Dengan melakukan pendaftaran perusahaan melalui WLKP, maka perusahaan secara otomatis akan terdaftar dalam database Kementrian Ketenagakerjaan yang nantinya akan digunakan oleh pemerintah untuk memberikan pelayanan yang lebih baik yang berkaitan dengan ketenagakerjaan kepada masyarakat umum ataupun kelembagaan.

Dasar Hukum

  1. Undang-Undang Nomor 7 Tahun 1981 tentang Wajib Lapor Ketenagakerjaan;
  2. Peraturan Menteri Tenaga Kerja No. 18 Tahun 2017 tentang Tatacara Wajib Lapor Perusahaan dalam Jaringan;
  3. Peraturan Menteri Tenaga Kerja  No. 4 Tahun 2019 tentang Perubahan Peraturan Menteri Tenaga Kerja No. 18 tahun 2017 tentang Tata Cara Wajib Lapor Perusahaan dalam Jaringan

Alasan Pentingnya Lapor WLKP

Seperti disebutkan dalam Pasal 5 Peraturan Menteri Tenaga Kerja No. 18 Tahun 2017  bahwa : Pengusaha atau Pengurus wajib melakukan pelaporan secara daring pada saat:

a. setelah mendirikan, menjalankan kembali, atau memindahkan Perusahaan; atau

b. sebelum memindahkan, menghentikan atau membubarkan Perusahaan.

Selain itu perusahaan juga wajib lapor ketenagakerjaan setahun sekali pada bulan Desember.

Terdapat beberapa alasan pentingnya wajib lapor ketenagakerjaan di perusahaan, yaitu :

1. Bukti bahwa perusahaan mematuhi hukum

Hal ini sesuai dengan peraturan ketenagakerjaan yang berlaku di Indonesia, wajib lapor ketenagakerjaan perusahaan wajib dilakukan setiap tahunnya dan berkala. Apabila perusahaan tidak melaporkannya akan dikenai sanksi.

2. Bagian dari kesejahteraan karyawan

Kegiatan wajib lapor ketenagakerjaan perusahaan merupakan bentuk kepedulian perusahaan terhadap kesejahteraan karyawan. Sebelum wajib lapor ketenagakerjaan perusahaan diterima dan disahkan, ada persyaratan terkait program kesejahteraan karyawan yang harus diselesaikan yaitu pendaftaran Badan Penyelenggara Jaminan Sosia (BPJS) Ketenagakerjaan dan BPJS Kesehatan.

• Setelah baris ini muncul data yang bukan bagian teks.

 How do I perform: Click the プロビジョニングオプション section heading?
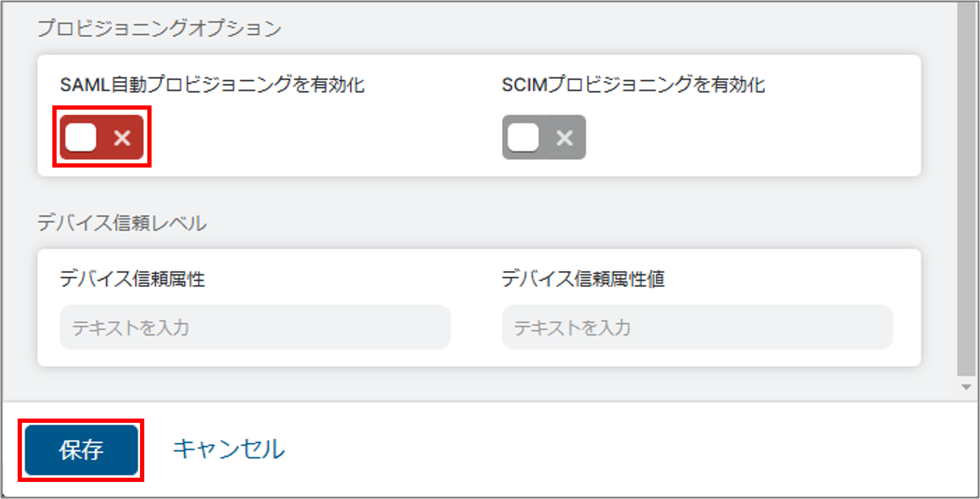159,28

Hal ini merupakan salah satu alasan mengapa wajib lapor ketenagakerjaan perusahaan dapat menjadi indikator bahwa perusahaan telah melaksanakan program kesejahteraan bagi karyawan secara baik dan benar.

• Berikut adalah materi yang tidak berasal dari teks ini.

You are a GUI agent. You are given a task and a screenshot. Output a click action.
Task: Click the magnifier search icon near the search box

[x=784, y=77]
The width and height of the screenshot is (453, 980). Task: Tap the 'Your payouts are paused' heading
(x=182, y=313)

3. Syarat untuk mendatangkan Tenaga Kerja Asing

Wajib Lapor Ketenagakerjaan penting dilakukan karena merupakan persyaratan wajib yang ditetapkan oleh Kementerian Tenaga Kerja apabila perusahaan ingin menggunakan tenaga kerja asing.

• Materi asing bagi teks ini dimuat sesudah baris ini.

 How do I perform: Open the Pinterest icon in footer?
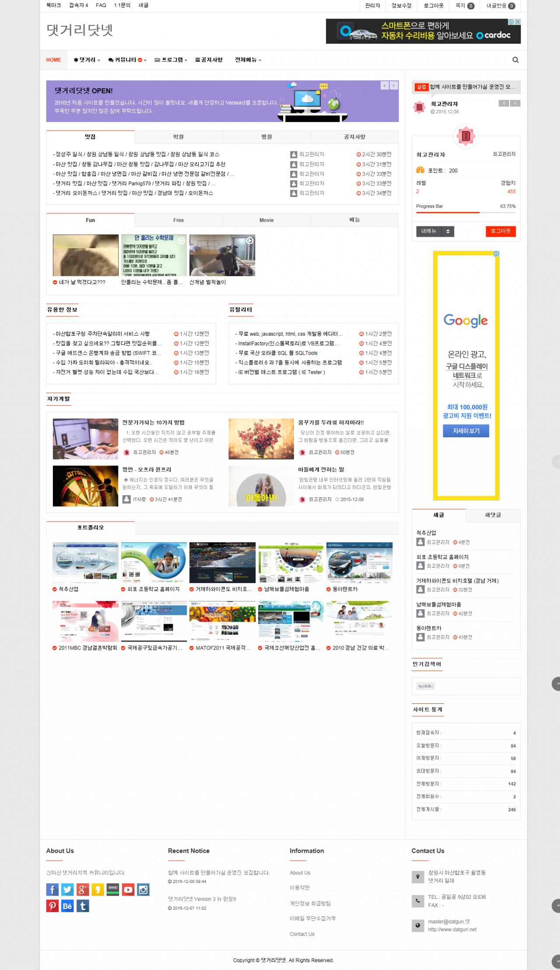(x=52, y=906)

Dokumen wajib lapor ketenagakerjaan menjadi salah satu persyaratan wajib yang ditetapkan oleh Kementerian Tenaga Kerja dan Transmigrasi sebelum perusahaan dapat mengajukan permohonan untuk menggunakan Tenaga Kerja Asing (TKA). Tanpa adanya wajib lapor ketenagakerjaan, maka dapat dipastikan bahwa perusahaan tidak dapat mengajukan permohonan izin TKA.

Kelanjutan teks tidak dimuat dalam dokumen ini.